**Passage given**
---+---
# Laser technology



## Sonnie (Apr 11, 2006)

I've often wondered exactly how some laser can pick up an audio and video signal and actually transfer it to sound and picture. Sounds like it would be complicated. Can anyone explain it in layman terms?


----------



## drf (Oct 22, 2006)

Yes, but it'll have to be after work as I am running late.


----------



## tweeksound (Jul 31, 2007)

I can comment on the digital audio side of things better than I can 
on the video side.
I actually am teaching a "digital audio fundamentals" class tomorrow, 
so this Will be good brush up material.

I am eager as well, to hear drf's post on the subject 
as I have a fairly basic understanding of mainly the audio 
aspect and much less the video aspect.

Here goes...

Sound, when in the air is mechanical or acoustical energy. 
A vibrating apparatus basically vibrates the air by compressing the air
molecules (or any matter molecules) creating high pressure zones called 
compressions. This is represented on our graphical waveform displays as a crest or the 
uprising slope.
Since air wants to remain at the pressure level it was at before it was compressed these high 
pressure zones bounce back or refract into equal and opposite low pressure zones ( the equal and opposite 
low pressure zone is less equaled proportionately according to outside forces such as 
friction, etc.) called refractions.

low pressure zones are represented on our graphical waveform displays as a trough or the 
downward slope.

When this acoustic or mechanical energy meets with the diaphragm of a microphone it moves the diaphragm the same way. Compressions push the diaphragm in and refractions pull it back out. Somewhere in between these two extremes the 
diaphragm sits at rest suspended in a homeostasis.

Assuming the microphone is of the dynamic type (for simplicity) the diaphragm has attached to it a spool of copper wire called a voice coil.
This voice coil sits within a magnet called a permanent magnet. The magnet doesn't move but the voice coil moves along with the diaphragm as
they are attached.

Because there is a magnet with a coil of wire suspended within it, there exists an electro magnetic field.
---+---
**Set exercise A**
Repeat the portion of the thread on laser technology starting with "I actually am" and going on through "uprising slope.".
**Set exercise B**
In the listing, starting with the first line and going on through the line with "Action: pyautogui.click(x=239, y=36)", swap "New Layer" for "Layer Properties" and change nothing else. Give back only those lines, without the pictures.
The listing that follows has no connection to the thread on laser technology above it.
---+---
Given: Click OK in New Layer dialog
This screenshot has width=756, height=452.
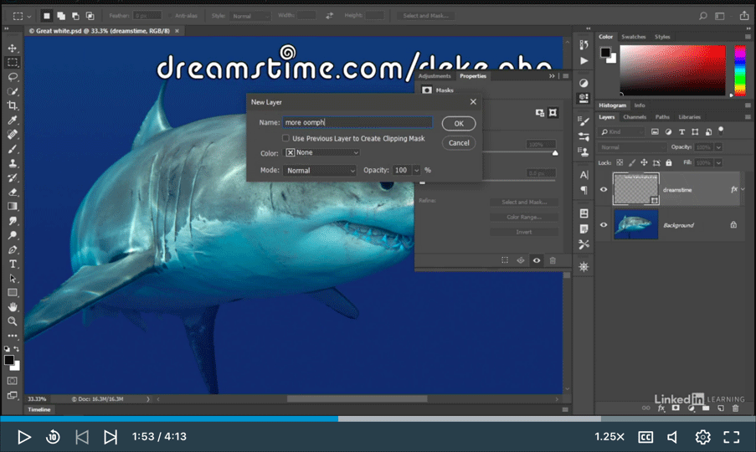Looking at the screenshot, I should (x=458, y=124).
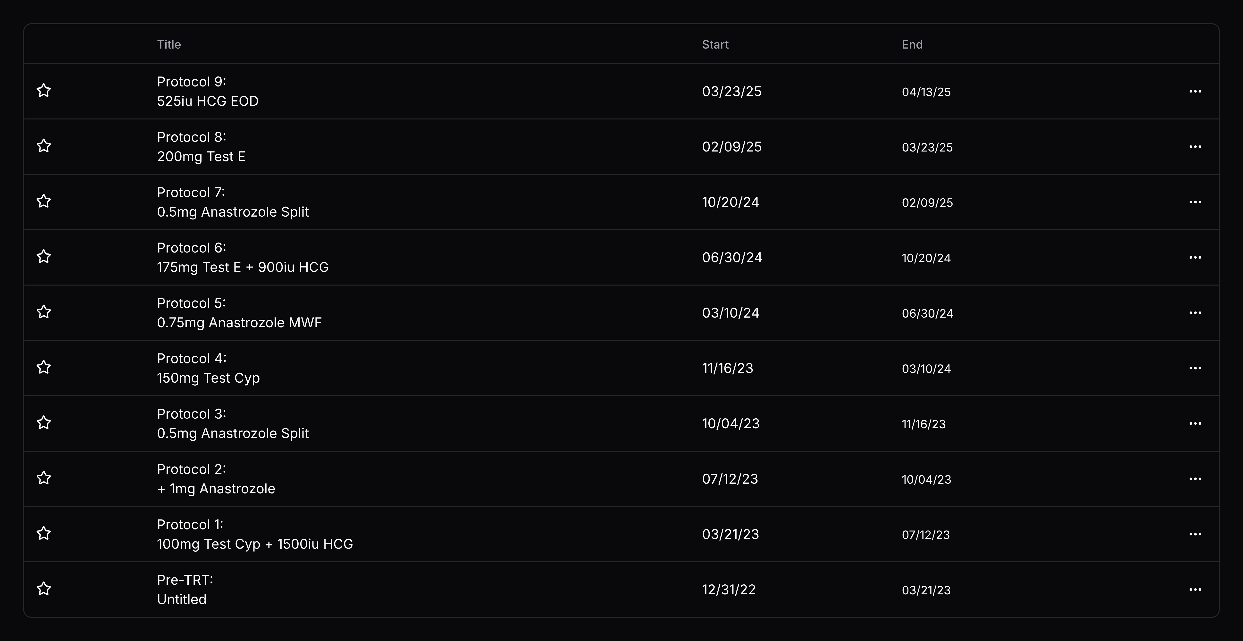Click the End column header
This screenshot has height=641, width=1243.
[912, 44]
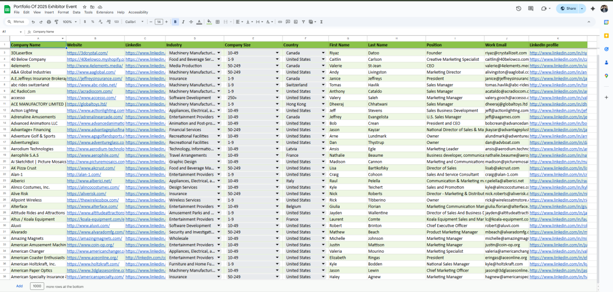Click the insert link icon
The width and height of the screenshot is (613, 292).
coord(280,22)
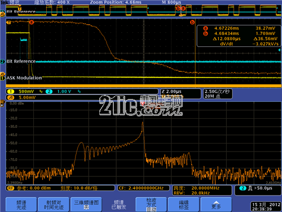
Task: Click the cursor readout box showing dV/dt
Action: pyautogui.click(x=239, y=36)
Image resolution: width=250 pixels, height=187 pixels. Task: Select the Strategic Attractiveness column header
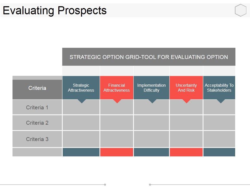tap(81, 88)
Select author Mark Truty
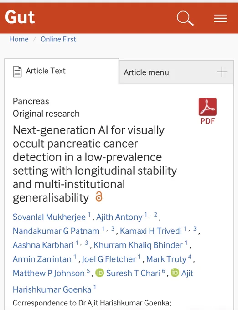 coord(166,259)
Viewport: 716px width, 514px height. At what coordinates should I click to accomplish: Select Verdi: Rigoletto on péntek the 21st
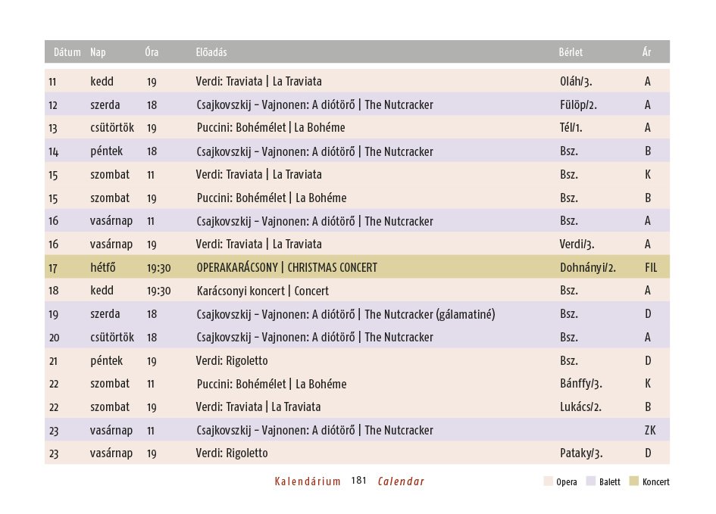coord(232,361)
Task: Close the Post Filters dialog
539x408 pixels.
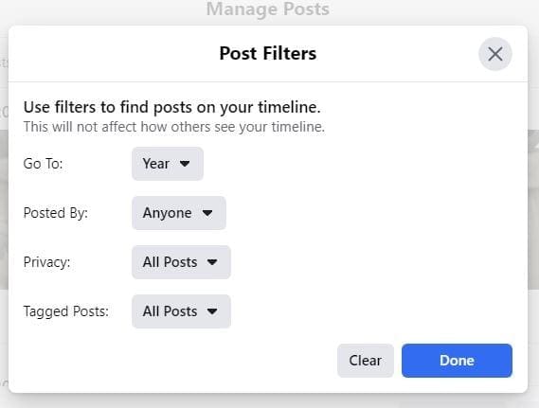Action: 495,54
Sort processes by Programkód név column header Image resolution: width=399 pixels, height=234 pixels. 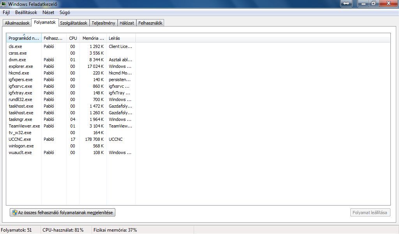(x=24, y=38)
---+---
**Task response A**
I actually am teaching a "digital audio fundamentals" class tomorrow, 
so this Will be good brush up material.

I am eager as well, to hear drf's post on the subject 
as I have a fairly basic understanding of mainly the audio 
aspect and much less the video aspect.

Here goes...

Sound, when in the air is mechanical or acoustical energy. 
A vibrating apparatus basically vibrates the air by compressing the air
molecules (or any matter molecules) creating high pressure zones called 
compressions. This is represented on our graphical waveform displays as a crest or the 
uprising slope.

**Task response B**
Given: Click OK in Layer Properties dialog
This screenshot has width=756, height=452.
Looking at the screenshot, I should (x=458, y=124).
Click the End column header
This screenshot has height=641, width=1243.
[912, 44]
Click the insert link icon
The width and height of the screenshot is (613, 292).
coord(280,22)
Task: Click the cursor readout box showing dV/dt
Action: pyautogui.click(x=239, y=36)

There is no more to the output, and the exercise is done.